▸ **Work instructions**:
a) Could you translate this sentence from the text on churches and revival into Spanish: "Most churches I encounter are full of servant-hearted people and have a lot of amazing things going on!"
b) In the text on churches and revival, what does the first speaker think our "job" is?
c) Would you carry on the text on churches and revival from the point where it stops?

▸ **Supplied text**:
You know, I’m just sitting here and pondering what you’ve brought up, and the thing that strikes me the most is… I don’t think it’s our job to inspire; I think our ‘job’ is to be inspired by the Spirit and follow Him faithfully into the work that He is already doing. Maybe it’s something as simple as practising hospitality in a lonely, disconnected world? In that space boundaries will be tested and life will truly meet life. It can be a vulnerable and scary thing to open oneself up to, but maybe, if we’re willing to follow God into those spaces, our churches and communities will be revived!
But don’t churches and Christians practice hospitality and other outreach practices? Or are we not doing enough? If it’s that simple, why are we seeing such a minimal Christian movement?
I would never say churches don’t do enough. Most churches I encounter are full of servant-hearted people and have a lot of amazing things going on! I just think that, as Christians, we can easily get lost in our frenzy of (good) activity. That doesn’t mean we as a church shouldn’t ever do big things; big events have their place, and have certainly been important in the history of revival. I just wonder if the answer to your initial question (What can churches do?) actually involves doing? Meaning, what if we are inadvertently squelching the Spirit by some of our manufactured doings? It’s a question worth considering. I think church leaders especially need to be in step with the Spirit and in unity with one another in moving each particular church into the corners He wants it to go.

▸ **Input data**:
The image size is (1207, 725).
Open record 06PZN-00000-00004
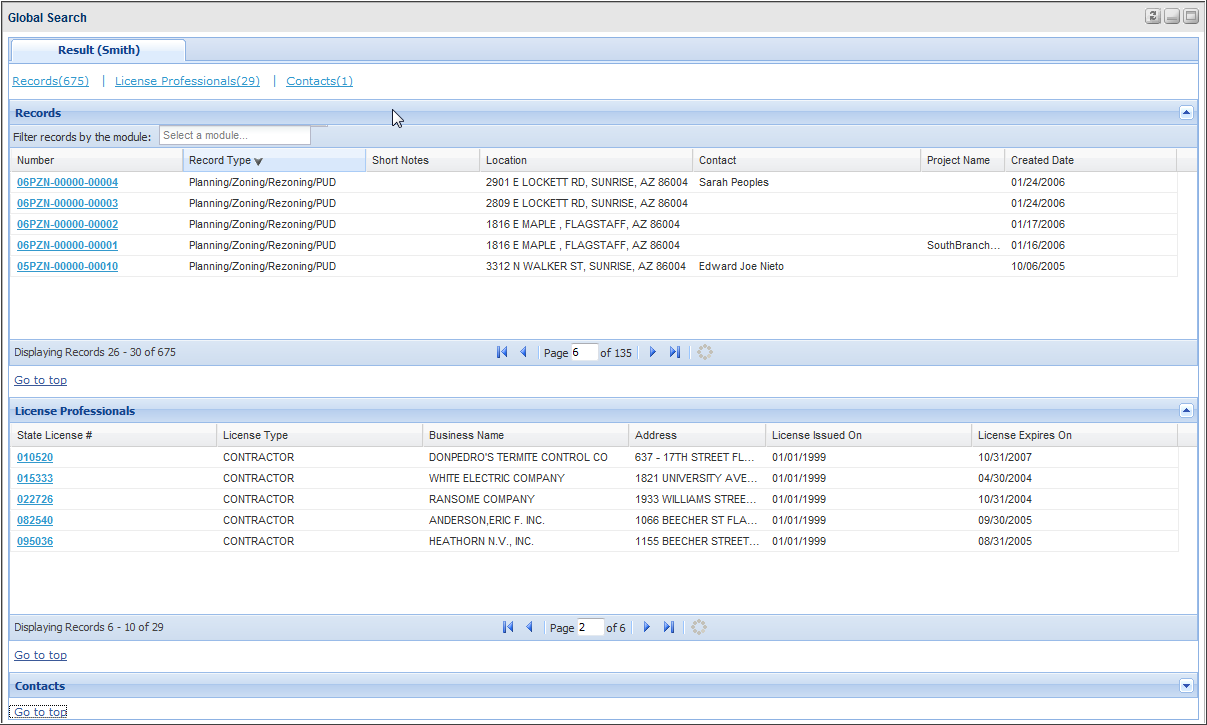67,182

▸ **Answers by task**:
a) ¡La mayoría de las iglesias que conozco están llenas de personas de corazón servicial y tienen muchas cosas increíbles en marcha!

b) To be inspired by the Spirit and follow Him faithfully into the work that He is already doing.

c)
And, actually, I would like to take away the adjective ‘simple’ that I put in front of ‘practising hospitality’…because it is not necessarily a simple thing to do! It’s simple in theory, but it is notoriously difficult in practice!
I don’t know that my answer was particularly helpful, but I was hoping to get some discussion started in folks’ feeds here since your question kinda flew under the radar.
When I get discouraged, I think to a bit of my own life and how God was faithful when I felt quite abandoned. As a kid, I would get so angry at my home church for not having activities- there was nothing to invite my friends to. However, as I look back on my own faith during that time, I didnt have any confidence in the Gospel. I actually figured it wasnt true and so I thought I had to focus on social activities to save the church. When I really got into apologetics and discovered how rich the Gospel truly is, everything changed. It felt like I had flipped a light switch.
I still get really discouraged sometimes, but I keep reminding myself the power lies in Christ and the Holy Spirit, never in my own efforts. If someone encounters Christ in all of his glorious love, they will never be the same. They may have to make a decision, but they will never be the same. That power will never go away, no matter how much of a minority Christian’s may one day become. We have the Gospel and Christ and the Holy Spirit on our side, and that will never vanish.
Another resource you may find helpful is Vince Vitale’s talk “The Art of Conversation.” It kind of ties into what @KMac was saying about how hospitality may spark opportunities for witnessing and growing together.
That’s a great point. We as churches certainly invest a lot in activity, well-intentioned for sure, but often times it’s surface level. I’m a big advocate for the spiritual disciplines (like hospitality, along with solitude, fasting, silence, prayer, etc), and I think most Christians don’t know how to get inwardly connected with God to bring about that revival.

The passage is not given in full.